Collected data

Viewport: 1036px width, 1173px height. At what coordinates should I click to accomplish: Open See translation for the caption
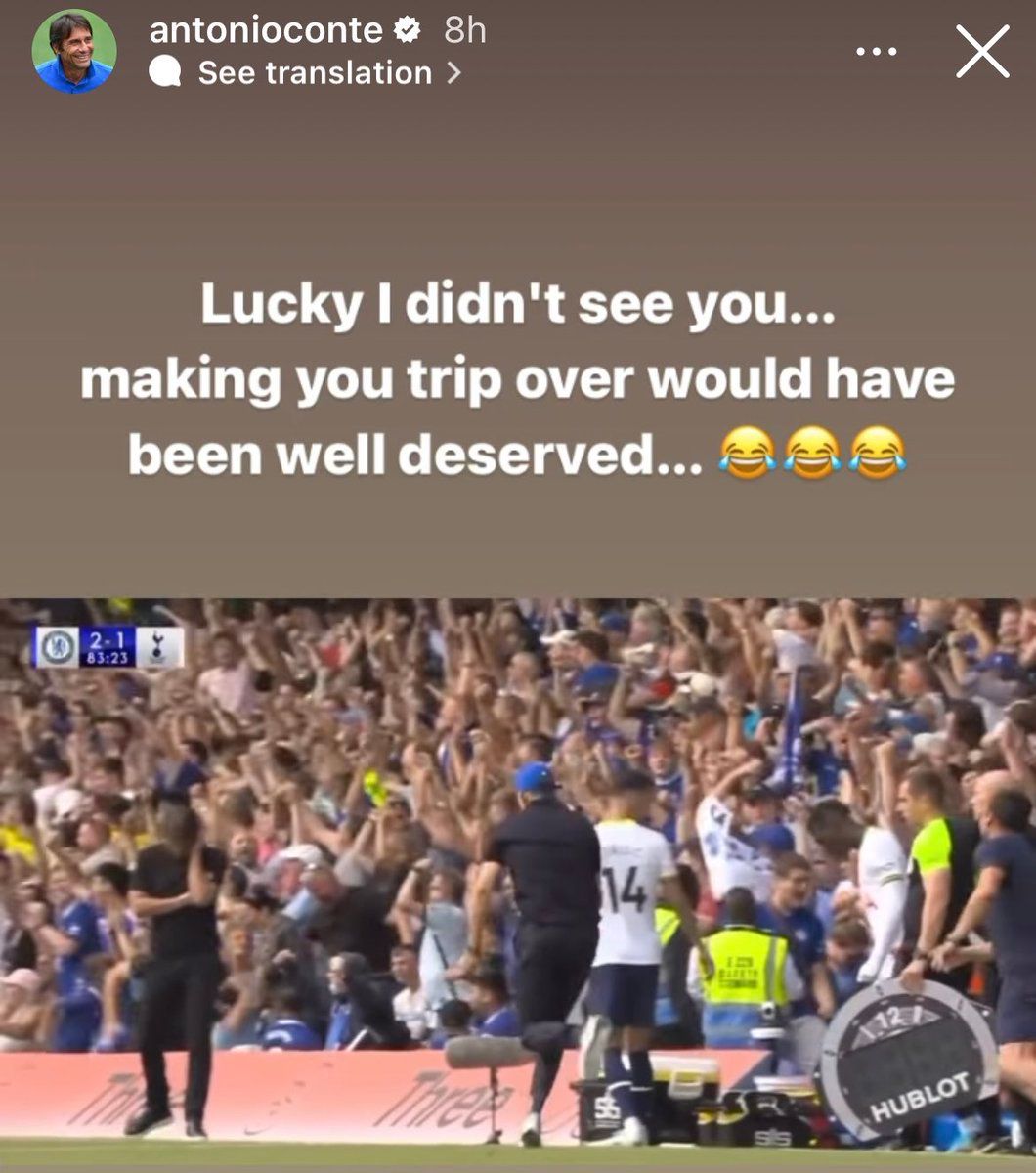(x=313, y=70)
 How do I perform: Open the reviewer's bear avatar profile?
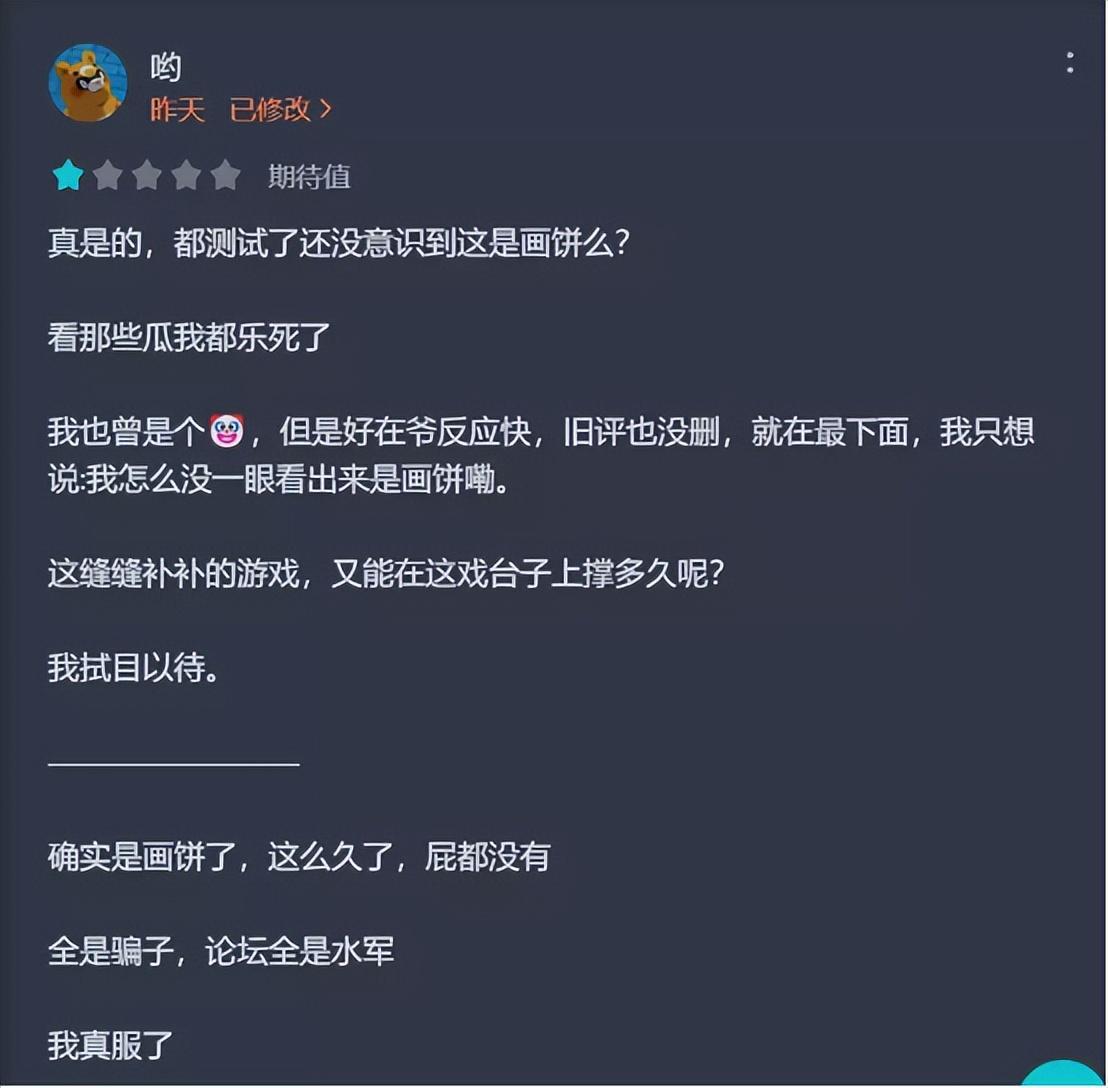pyautogui.click(x=88, y=83)
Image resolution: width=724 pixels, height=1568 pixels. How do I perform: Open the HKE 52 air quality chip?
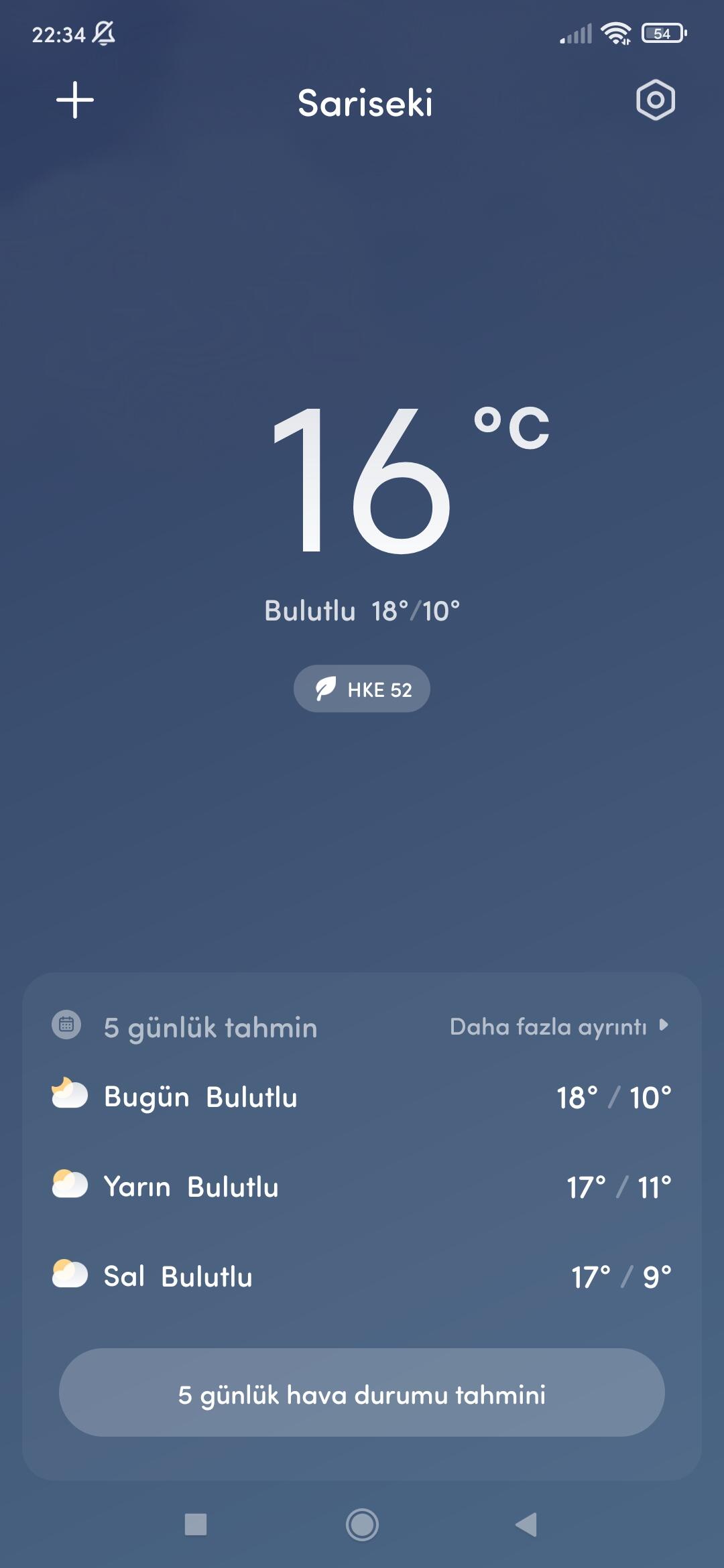pos(362,689)
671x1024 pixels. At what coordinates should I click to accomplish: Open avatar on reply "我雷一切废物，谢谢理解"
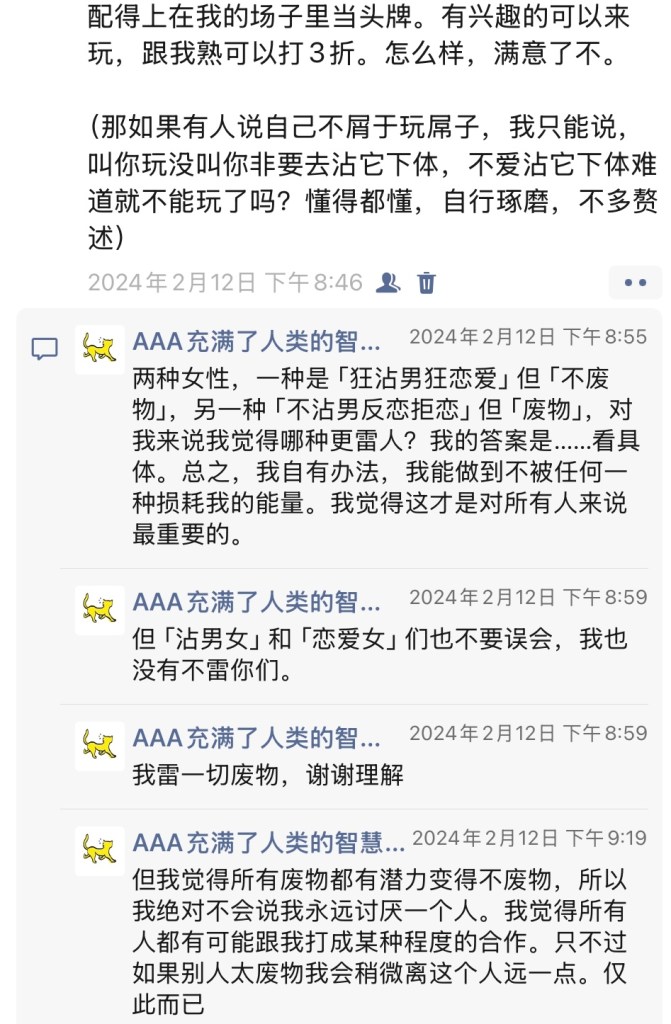click(99, 746)
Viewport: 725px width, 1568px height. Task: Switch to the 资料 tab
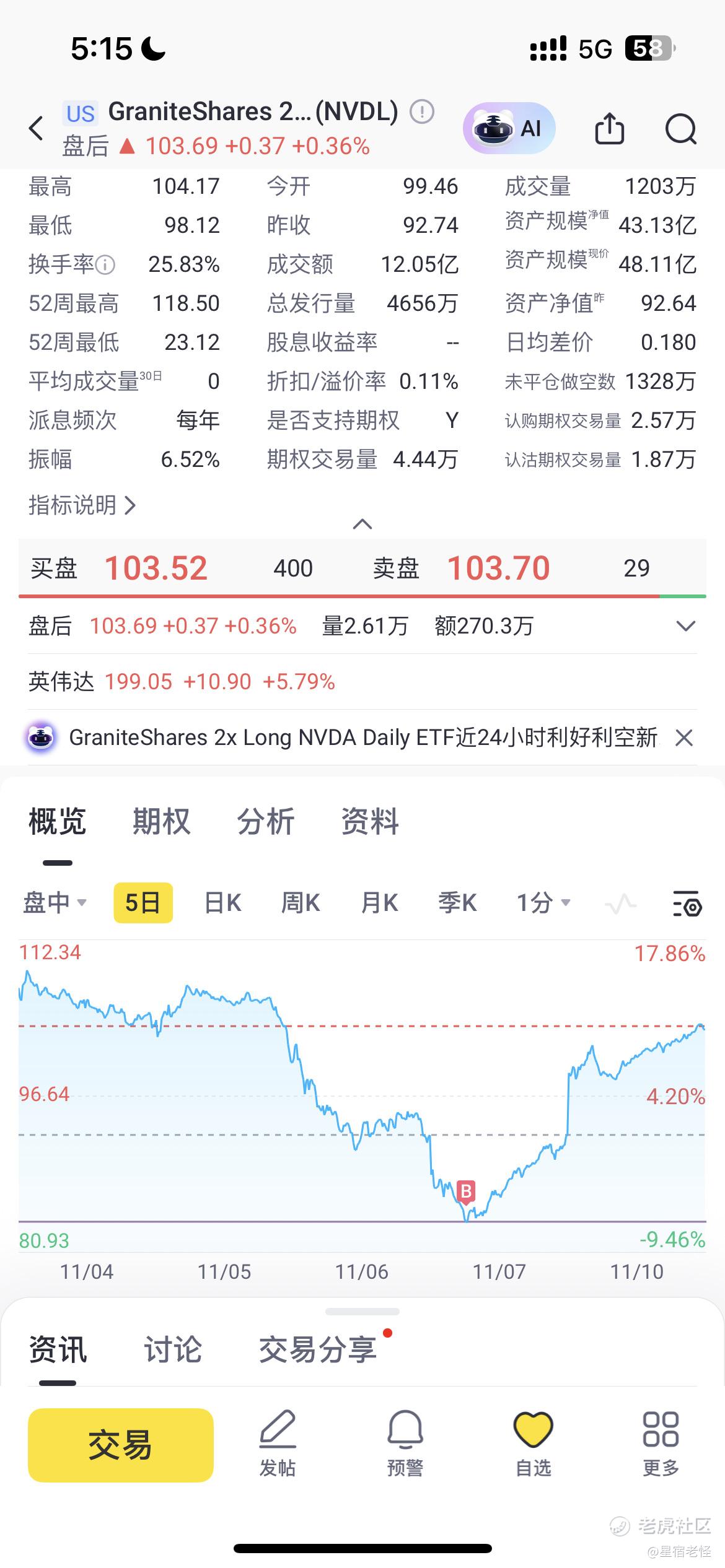(370, 822)
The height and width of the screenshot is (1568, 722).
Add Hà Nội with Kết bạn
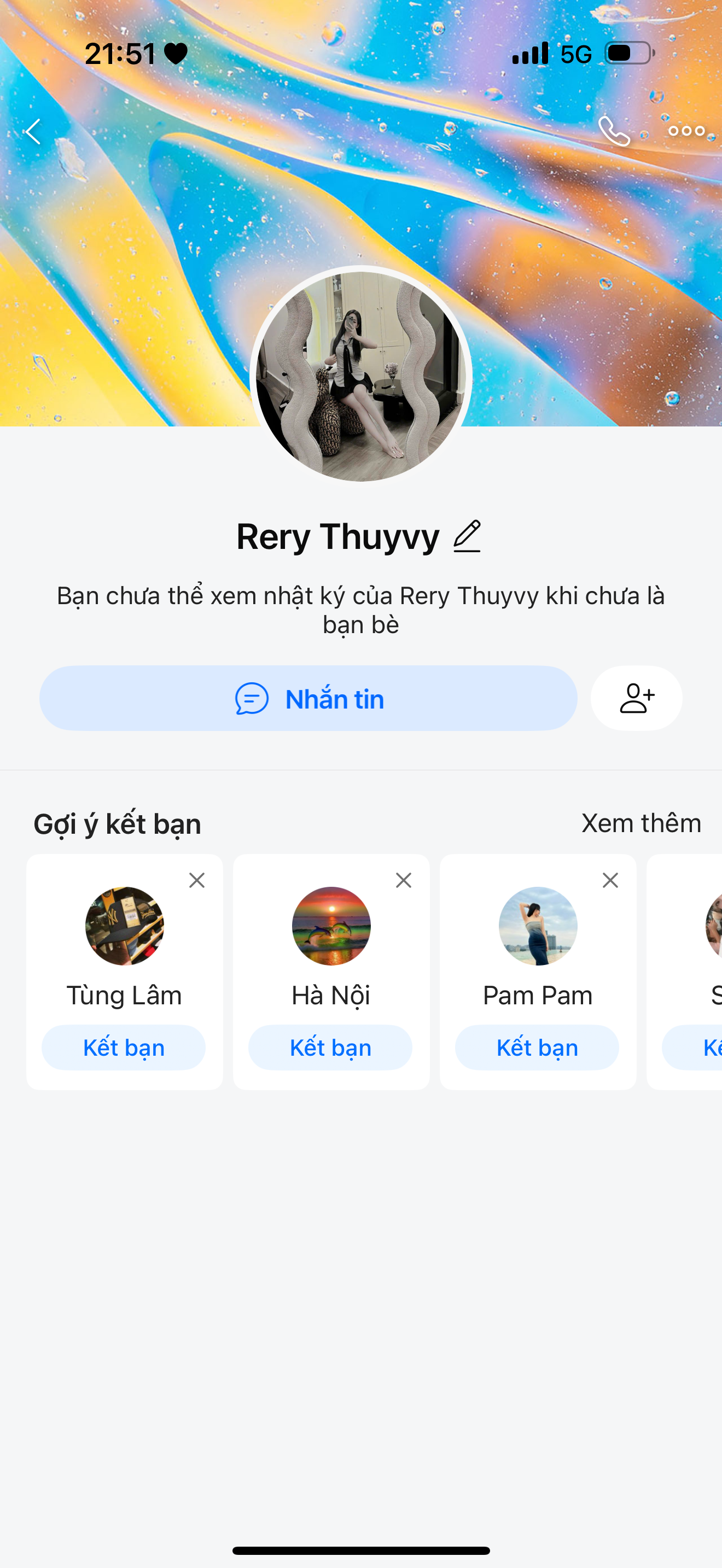(x=330, y=1048)
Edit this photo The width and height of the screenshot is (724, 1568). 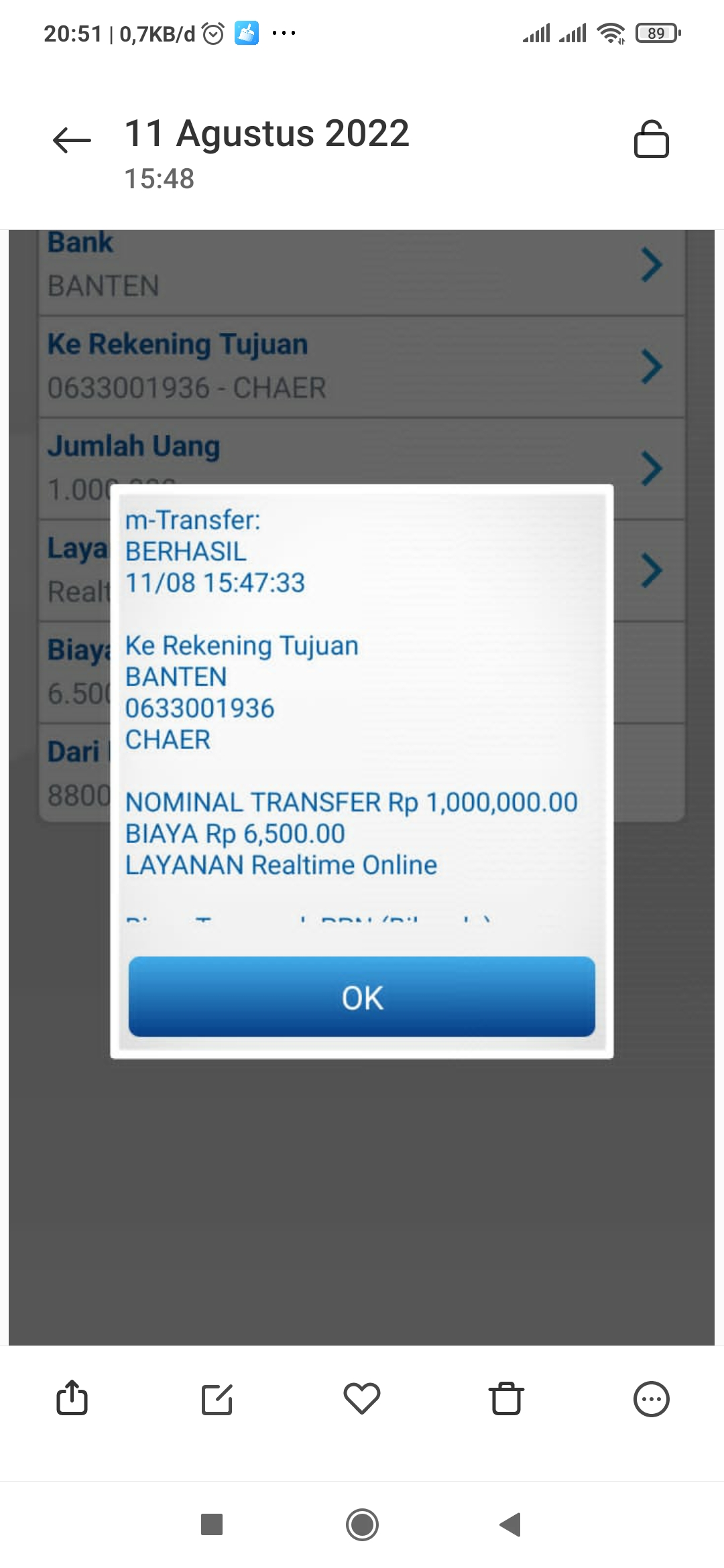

» GIVEN EXERCISE
Return each line of the material above that contains the word "avatar", copied without changes.

» RESULT OF THIS TASK
 How do I perform: Open the reviewer's bear avatar profile?
671x1024 pixels. At what coordinates should I click to accomplish: Open avatar on reply "我雷一切废物，谢谢理解"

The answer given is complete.